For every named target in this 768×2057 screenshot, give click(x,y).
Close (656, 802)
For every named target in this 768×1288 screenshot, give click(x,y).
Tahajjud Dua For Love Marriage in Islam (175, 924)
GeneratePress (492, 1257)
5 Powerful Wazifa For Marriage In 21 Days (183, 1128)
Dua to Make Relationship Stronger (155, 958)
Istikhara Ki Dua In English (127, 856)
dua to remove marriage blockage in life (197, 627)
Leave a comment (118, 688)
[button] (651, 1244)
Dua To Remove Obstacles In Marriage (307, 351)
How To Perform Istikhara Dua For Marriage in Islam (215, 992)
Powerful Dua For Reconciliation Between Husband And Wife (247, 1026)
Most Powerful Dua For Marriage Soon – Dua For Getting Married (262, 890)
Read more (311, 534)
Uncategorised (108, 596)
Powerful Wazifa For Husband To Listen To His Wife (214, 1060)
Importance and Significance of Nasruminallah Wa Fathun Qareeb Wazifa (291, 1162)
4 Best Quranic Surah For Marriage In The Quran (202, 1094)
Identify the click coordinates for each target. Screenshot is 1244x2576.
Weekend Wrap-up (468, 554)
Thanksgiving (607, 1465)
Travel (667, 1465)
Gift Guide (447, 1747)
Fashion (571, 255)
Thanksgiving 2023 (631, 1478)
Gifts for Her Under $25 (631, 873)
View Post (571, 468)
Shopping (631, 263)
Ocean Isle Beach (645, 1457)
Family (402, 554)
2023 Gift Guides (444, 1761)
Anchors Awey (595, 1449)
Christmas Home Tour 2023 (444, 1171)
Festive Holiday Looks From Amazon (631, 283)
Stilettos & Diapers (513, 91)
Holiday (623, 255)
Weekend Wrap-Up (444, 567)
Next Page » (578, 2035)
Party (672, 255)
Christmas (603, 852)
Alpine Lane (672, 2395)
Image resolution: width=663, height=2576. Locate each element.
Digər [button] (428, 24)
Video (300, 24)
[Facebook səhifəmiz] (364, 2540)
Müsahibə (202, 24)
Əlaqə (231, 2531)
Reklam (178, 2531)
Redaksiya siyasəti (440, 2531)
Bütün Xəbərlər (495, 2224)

TASK TO CARRY OUT:
Would you please return all of the data exactly?

WRITTEN RESPONSE:
For every named target in this 768×2057 screenshot, give click(x,y).
Close (656, 802)
For every named target in this 768×1288 screenshot, give click(x,y).
Tahajjud Dua For Love Marriage in Islam (175, 924)
GeneratePress (492, 1257)
5 Powerful Wazifa For Marriage In 21 Days (183, 1128)
Dua to Make Relationship Stronger (155, 958)
Istikhara Ki Dua In English (127, 856)
dua to remove marriage blockage in life (197, 627)
Leave a comment (118, 688)
[button] (651, 1244)
Dua To Remove Obstacles In Marriage (307, 351)
How To Perform Istikhara Dua For Marriage in Islam (215, 992)
Powerful Dua For Reconciliation Between Husband And Wife (247, 1026)
Most Powerful Dua For Marriage Soon – Dua For Getting Married (262, 890)
Read more (311, 534)
Uncategorised (108, 596)
Powerful Wazifa For Husband To Listen To His Wife (214, 1060)
Importance and Significance of Nasruminallah Wa Fathun Qareeb Wazifa (291, 1162)
4 Best Quranic Surah For Marriage In The Quran (202, 1094)
Identify the click coordinates for each target. Screenshot is 1244x2576.
Weekend Wrap-up (468, 554)
Thanksgiving (607, 1465)
Travel (667, 1465)
Gift Guide (447, 1747)
Fashion (571, 255)
Thanksgiving 2023 (631, 1478)
Gifts for Her Under $25 (631, 873)
View Post (571, 468)
Shopping (631, 263)
Ocean Isle Beach (645, 1457)
Family (402, 554)
2023 Gift Guides (444, 1761)
Anchors Awey (595, 1449)
Christmas Home Tour 2023 (444, 1171)
Festive Holiday Looks From Amazon (631, 283)
Stilettos & Diapers (513, 91)
Holiday (623, 255)
Weekend Wrap-Up (444, 567)
Next Page » (578, 2035)
Party (672, 255)
Christmas (603, 852)
Alpine Lane (672, 2395)
Image resolution: width=663, height=2576. Locate each element.
Digər [button] (428, 24)
Video (300, 24)
[Facebook səhifəmiz] (364, 2540)
Müsahibə (202, 24)
Əlaqə (231, 2531)
Reklam (178, 2531)
Redaksiya siyasəti (440, 2531)
Bütün Xəbərlər (495, 2224)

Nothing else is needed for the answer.